Setting good habits for success
Setting healthy boundaries and practicing good habits can help students be successful beyond their education. The following tips focus on time management, organization and personal well-being, which are all necessary habits to carry on through one’s life and career, long after you’ve graduated from your alma mater.
Stay organized with a schedule
As the end of the semester approaches, so comes the final push for assignments, projects and exam prep. With so many things happening across various classes, not to mention any extracurricular commitments, it can be easy to feel overwhelmed. Creating a schedule is one way to better manage assignments and studying and can help ensure nothing is overlooked during this busy time. Prioritize assignments, work, studying and any other activities you have.
Don’t skip self-care
Taking care of both your physical and mental health and well-being during these last few weeks is just as important as studying. Getting enough sleep, eating well and exercising can impact your work for the better. Your brain and body need rest to retain information and be alert and focused for each day of studying.
Utilize campus resources
Nearly every university campus has resources available for students. From tutoring and professional development to mental health services, take time to get familiar with available resources to help you navigate whatever challenges may arise. Some universities also have centers to support students in their careers. For example, Marshall University’s Brad D. Smith Student Incubator provides student entrepreneurs with resources to assist their budding businesses.

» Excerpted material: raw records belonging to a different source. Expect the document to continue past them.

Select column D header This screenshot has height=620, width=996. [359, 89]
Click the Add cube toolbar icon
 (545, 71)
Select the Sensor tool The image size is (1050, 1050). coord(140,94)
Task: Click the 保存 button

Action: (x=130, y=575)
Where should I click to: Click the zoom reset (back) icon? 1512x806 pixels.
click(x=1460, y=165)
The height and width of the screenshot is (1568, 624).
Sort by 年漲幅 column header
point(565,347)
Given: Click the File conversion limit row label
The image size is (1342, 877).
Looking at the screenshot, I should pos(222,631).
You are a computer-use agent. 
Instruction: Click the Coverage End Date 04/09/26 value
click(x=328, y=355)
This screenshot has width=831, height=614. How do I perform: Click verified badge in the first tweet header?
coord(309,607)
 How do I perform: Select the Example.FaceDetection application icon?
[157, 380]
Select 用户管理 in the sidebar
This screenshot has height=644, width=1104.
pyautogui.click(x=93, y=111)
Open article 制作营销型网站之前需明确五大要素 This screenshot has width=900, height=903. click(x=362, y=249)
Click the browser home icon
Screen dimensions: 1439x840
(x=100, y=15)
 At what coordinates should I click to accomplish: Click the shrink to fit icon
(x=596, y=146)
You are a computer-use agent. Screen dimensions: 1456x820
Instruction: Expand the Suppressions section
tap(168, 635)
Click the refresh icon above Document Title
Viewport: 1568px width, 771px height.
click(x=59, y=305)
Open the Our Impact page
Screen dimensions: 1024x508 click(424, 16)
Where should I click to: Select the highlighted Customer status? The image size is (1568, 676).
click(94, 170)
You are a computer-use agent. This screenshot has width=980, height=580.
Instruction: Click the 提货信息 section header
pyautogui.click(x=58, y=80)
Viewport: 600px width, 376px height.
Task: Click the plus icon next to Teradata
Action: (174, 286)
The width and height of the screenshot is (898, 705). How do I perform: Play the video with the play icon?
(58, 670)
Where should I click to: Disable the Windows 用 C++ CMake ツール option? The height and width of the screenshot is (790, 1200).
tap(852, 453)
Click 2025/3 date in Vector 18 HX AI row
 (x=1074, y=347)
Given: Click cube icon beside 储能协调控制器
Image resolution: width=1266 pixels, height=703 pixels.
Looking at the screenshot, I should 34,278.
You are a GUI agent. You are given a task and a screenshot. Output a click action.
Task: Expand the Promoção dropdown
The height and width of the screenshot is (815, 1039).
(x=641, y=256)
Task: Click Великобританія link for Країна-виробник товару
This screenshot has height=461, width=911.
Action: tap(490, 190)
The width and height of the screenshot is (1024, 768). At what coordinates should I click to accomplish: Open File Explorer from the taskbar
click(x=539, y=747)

Focus on effective studying
There’s quite a difference between studying and effective studying. Before you spend hours in the library, try to work on improving your studying technique. Many students use the Pomodoro Technique in which studying and break times are broken down into segments. Ideally, following this method means that every 25 minutes of studying or work is followed by a two- to five-minute break. This method not only helps you keep track of your progress, but also helps you get the most out of your time.
Limit time on social media
Social media can be a huge distraction to one’s schoolwork. It’s easy to fall into a rabbit hole browsing through social media, which can quickly affect any time allotted for studying or schoolwork. Try to set timers or utilize productivity apps to help avoid these distractions.
Set flexible goals
Setting goals is a great way to track any achievements. However, being flexible with these goals is equally important so as not to induce stress or anxious feelings. Creating goals that are smaller and more attainable also helps remind you of the progress you are making towards bigger goals.
Find a comfortable study space
Exam week often means that study spaces fill up quickly. While there is no way to get around a crowded library, a way you can prepare ahead of time is to look for multiple quiet, calm places to study before exams begin. That way if you do run into space issues, you have other options ready.
Reward yourself for your hard work
Reflect and celebrate your hard work and the progress you’ve made over the semester. The time you spend in class and working on assignments adds up fast and is similar to maintaining a job. Rewarding yourself by taking time to destress through exercising, watching a movie, or other activities helps you mentally reset and recognize what you’ve accomplished.
Making the most out of your education
The time you spend at university should be more meaningful than stressful. Through establishing effective practices and instilling good habits early on, students set themselves up for success not just at university but in life beyond their education.